(Word and element pointing items)

+ + + +

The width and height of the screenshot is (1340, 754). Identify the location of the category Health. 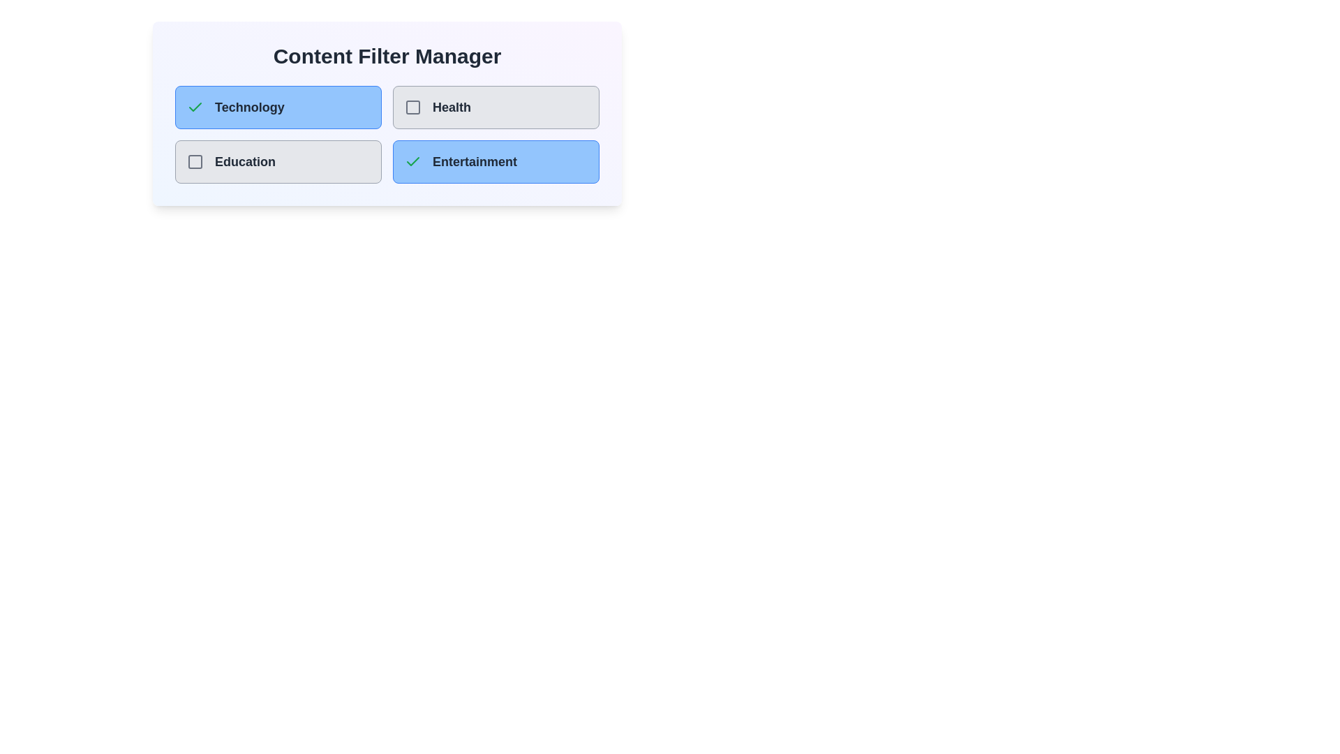
(412, 107).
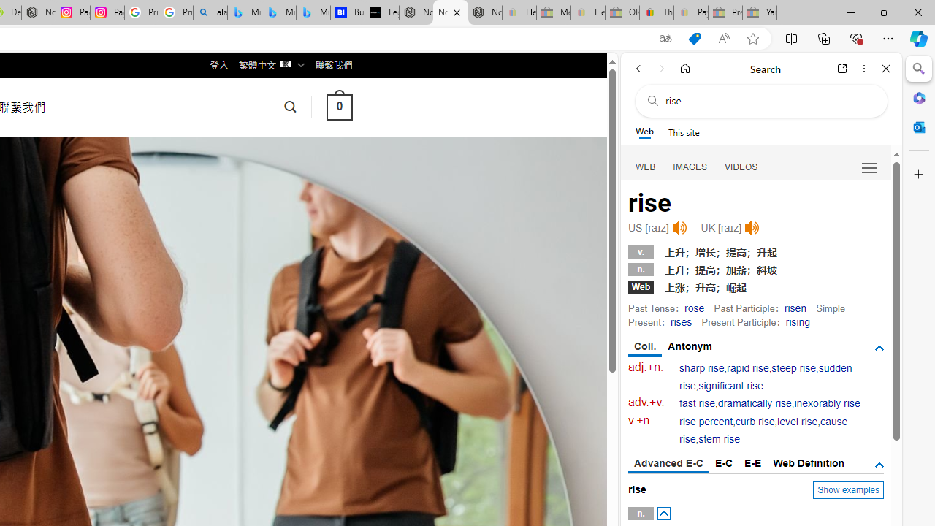 The image size is (935, 526). What do you see at coordinates (690, 346) in the screenshot?
I see `'Antonym'` at bounding box center [690, 346].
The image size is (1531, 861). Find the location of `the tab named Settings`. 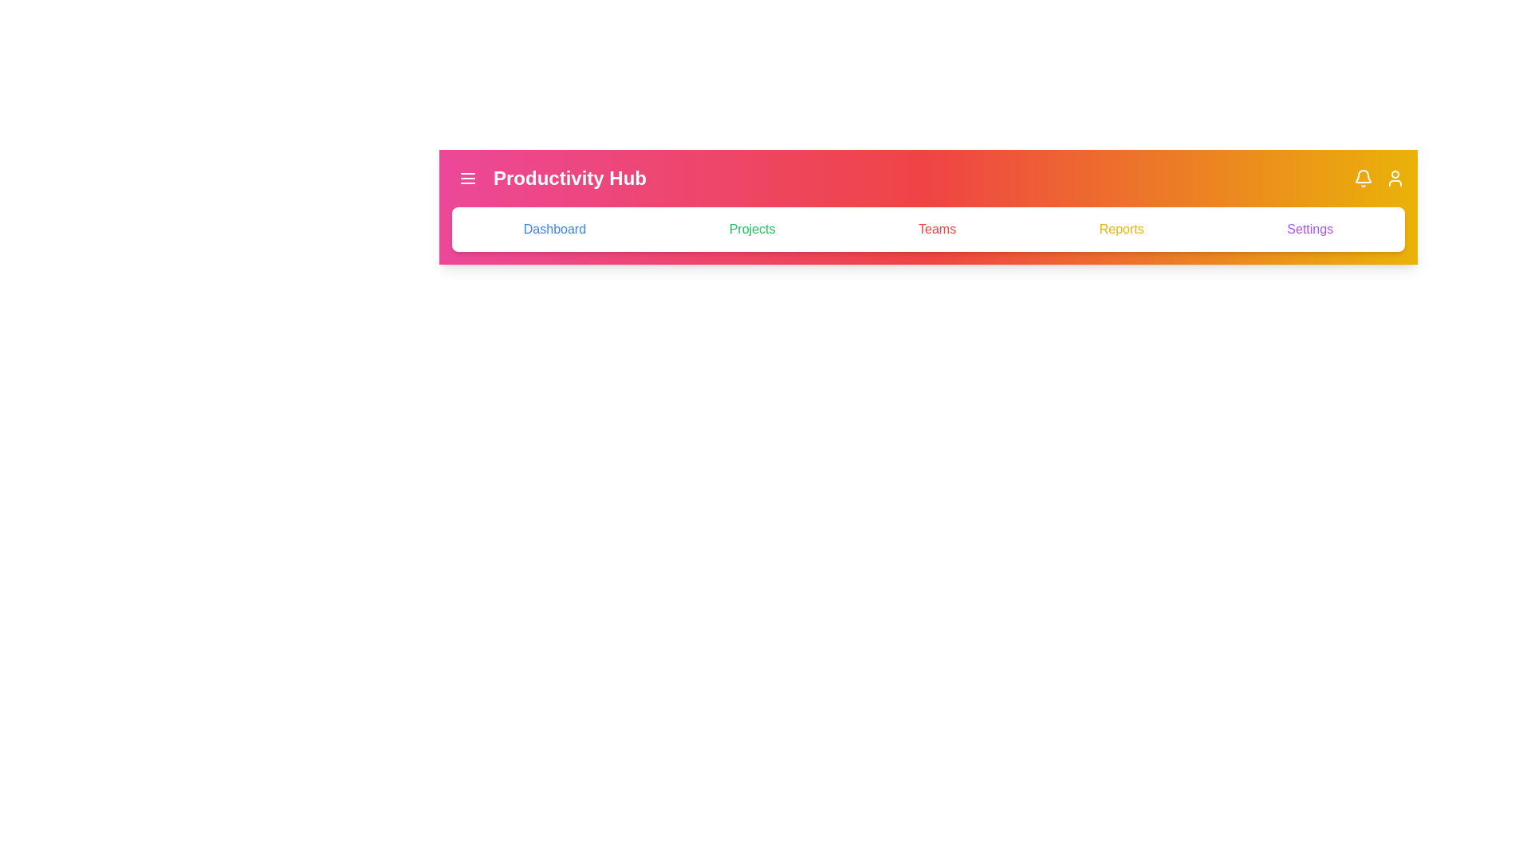

the tab named Settings is located at coordinates (1310, 230).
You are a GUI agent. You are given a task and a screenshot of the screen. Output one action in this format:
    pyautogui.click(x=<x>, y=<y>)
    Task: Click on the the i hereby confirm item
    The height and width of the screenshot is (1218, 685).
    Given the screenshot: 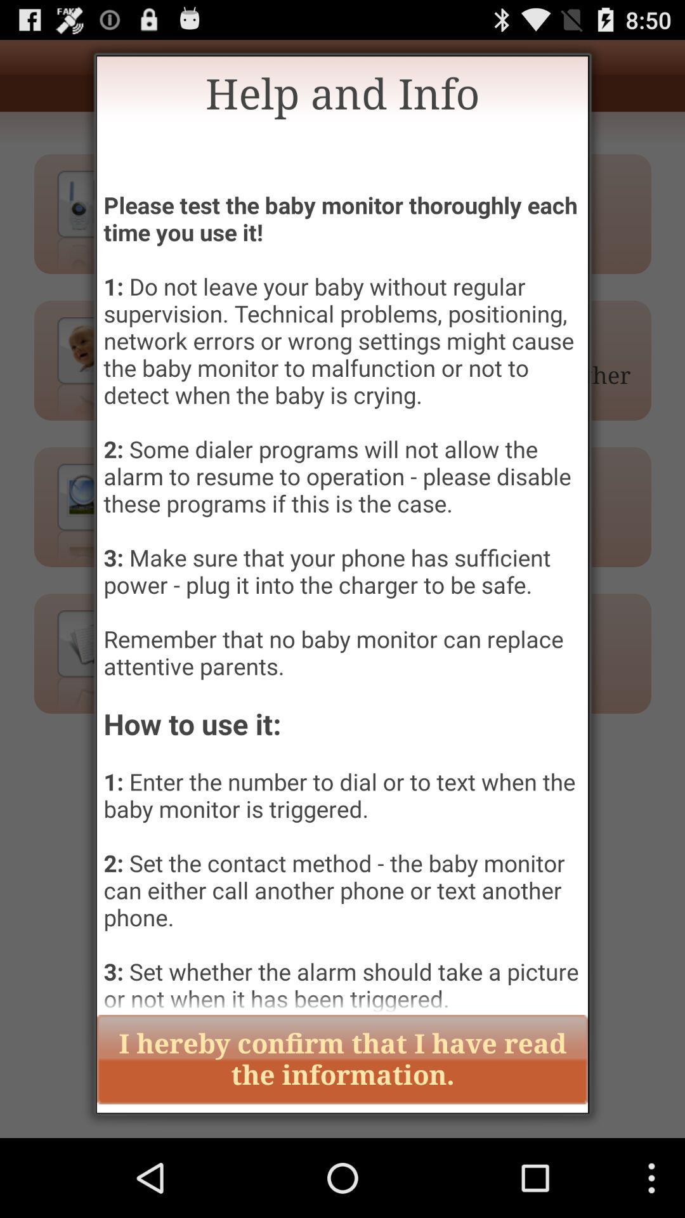 What is the action you would take?
    pyautogui.click(x=343, y=1059)
    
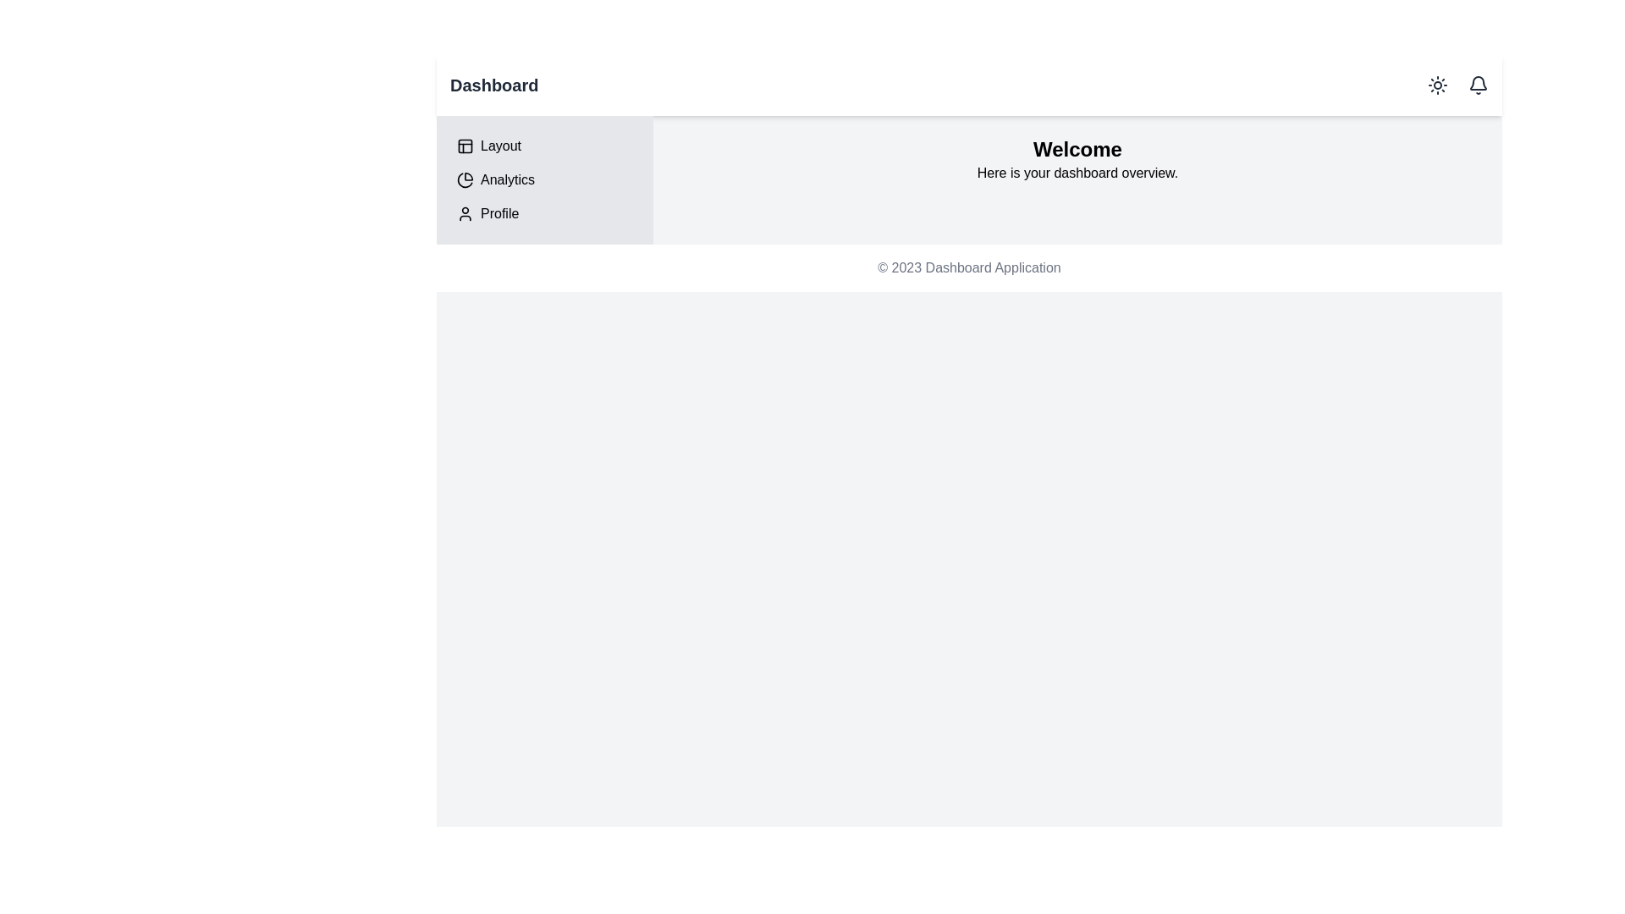  Describe the element at coordinates (1454, 85) in the screenshot. I see `the sun icon in the top-right corner of the interface` at that location.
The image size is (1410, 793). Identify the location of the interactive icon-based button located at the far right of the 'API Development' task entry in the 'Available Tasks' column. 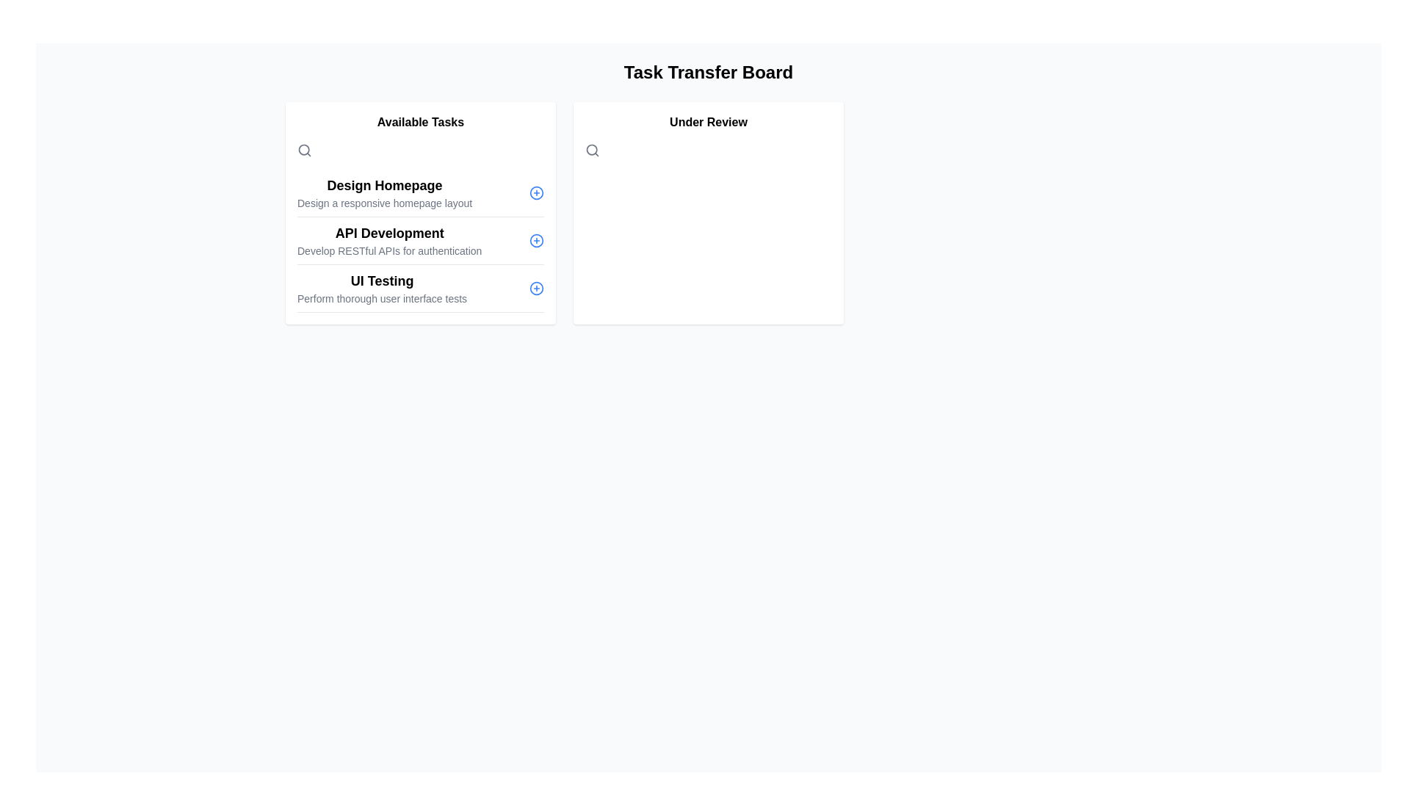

+ + + +

■ Brief: Copy out the lines from the one with "You are a GUI" up to and including the one with "The height and", putting "Give" in place of "Output" and keeping everything else the same.

■ Response to this task:
You are a GUI agent. You are given a task and a screenshot of the screen. Give one action in this format:
    pyautogui.click(x=<x>, y=<y>)
    Task: Click on the the i hereby confirm item
    The height and width of the screenshot is (1218, 685).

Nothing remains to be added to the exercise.